Finalmente, existiam normas ou preceitos civis. E mesmo esses, que estavam bem em um regime teocrático, foram todos superados.

A proibição de comer carne sufocada e sangue não é uma proibição moral. Portanto, poderia ser abolida.

2. A segunda coisa a ser observada é que a Sagrada Escritura deve ser interpretada como sempre foi interpretada.

Sobre o ponto exato que relatas, sempre se considerou que as normas estabelecidas pelo Concílio de Jerusalém eram de natureza prática para não perturbar demais os judeus-cristãos que ainda cumpriam as antigas prescrições.

Por isso, além do que dizem os Atos dos Apóstolos, nenhuma discussão é encontrada no início da história da Igreja sobre essas questões.

Pode-se dizer que já na segunda geração cristã, esses problemas estavam completamente superados.

3.  Este, por exemplo, é o pensamento da Bíblia de Jerusalém:

“As reservas de Tiago indicam a natureza exata da controvérsia. Elas têm um caráter estritamente ritual e respondem à pergunta feita em 11, 3 e Gál 2, 12-14: o que deve ser exigido dos cristãos étnicos (isto é, cristãos convertidos do paganismo, N.d.A.) para que seja possível aos judeus-cristãos frequentá-los sem contrair impurezas legais?

De todas as leis de pureza, Tiago quis manter apenas aquelas cujo valor religioso parecia universal: comer carne oferecida aos ídolos implicava uma certa participação em um culto sacrílego (cf. I Cor 8-10).

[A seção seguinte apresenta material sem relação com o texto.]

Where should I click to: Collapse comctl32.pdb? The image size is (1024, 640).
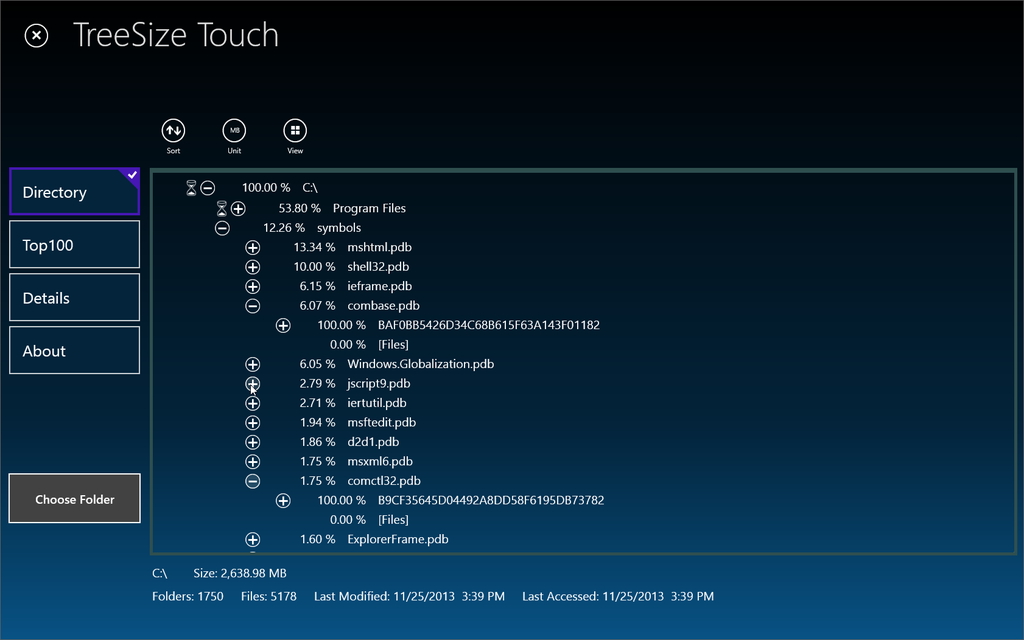[252, 480]
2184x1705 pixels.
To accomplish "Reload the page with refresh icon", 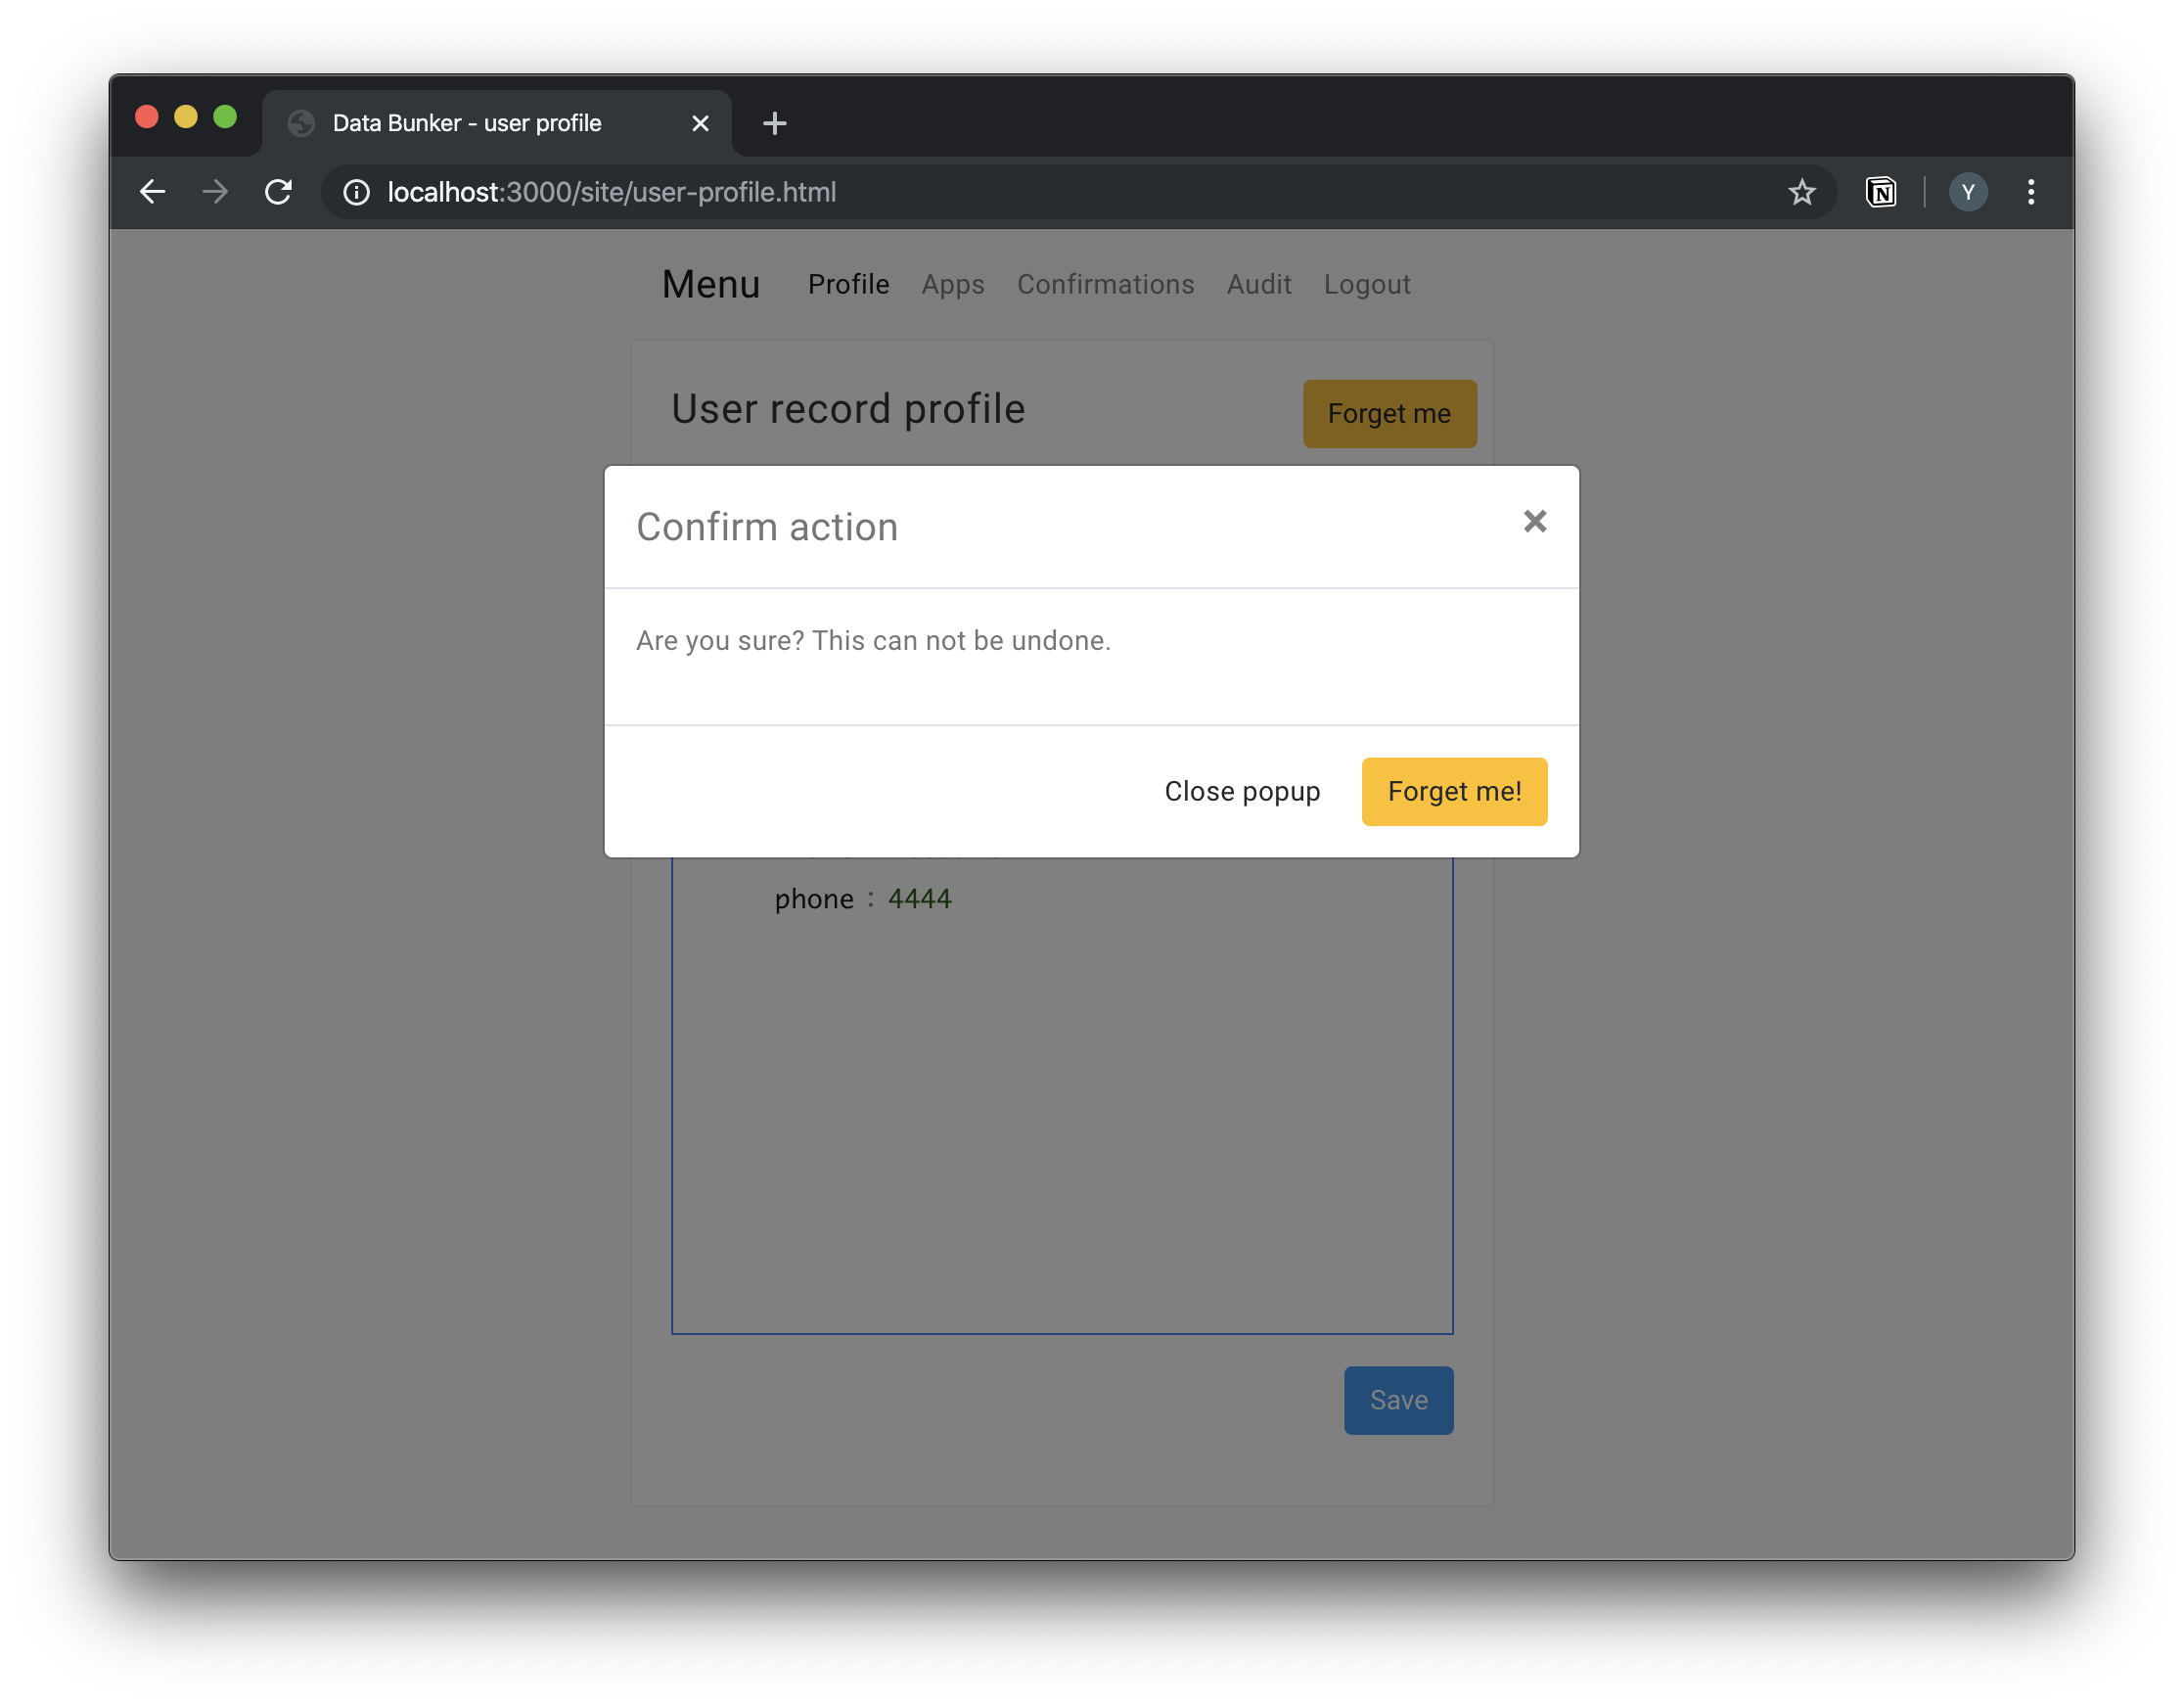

O sangue é a expressão da vida, que pertence somente a Deus, e a proibição da Lei a esse respeito (Lev 1,5) foi tão grave a ponto de explicar muito bem a repugnância dos judeus em dispensar os pagãos.

O caso da carne de animais sufocados é análogo ao do sangue.

As uniões irregulares aparecem neste contexto não por sua qualificação moral, mas como motivo de impureza” (nota a At 15, 20).

4. Da mesma forma, o estudioso bíblico Marco Sales comenta: “Dos animais que foram sufocados e do sangue: isto é, mortos sem ter deixado sair o sangue.

No Antigo Testamento não há propriamente uma proibição explícita de comer a carne de animais que foram sufocados, mas esta proibição foi deduzida da lei (Lev 3, 17; 7, 26; 17, 10) que proibia aos judeus de comer o sangue de animais.

A proibição de comer sangue, que já havia sido feita por Deus a Noé (Gên 9, 4), teve sua base no fato de que o sangue pela disposição de Deus era destinado à expiação dos pecados (Lev 17, 11).

Estas disposições tinham apenas o objetivo de facilitar a conversão dos judeus e de manter a paz na Igreja e, portanto, à medida que as circunstâncias mudavam, muitas delas naturalmente caíram em desuso”.

5. Como podes ver, não é uma questão de proceder arbitrariamente, mas de levar em conta os vários tipos de norma.

Além disso, o que foi determinado pelo Concílio de Jerusalém é um exemplo de tratado pastoral e delicadeza em relação à fé sempre praticada pelos judeus.

Desejando-te tudo de bom, lembro-te ao Senhor e te abençoo.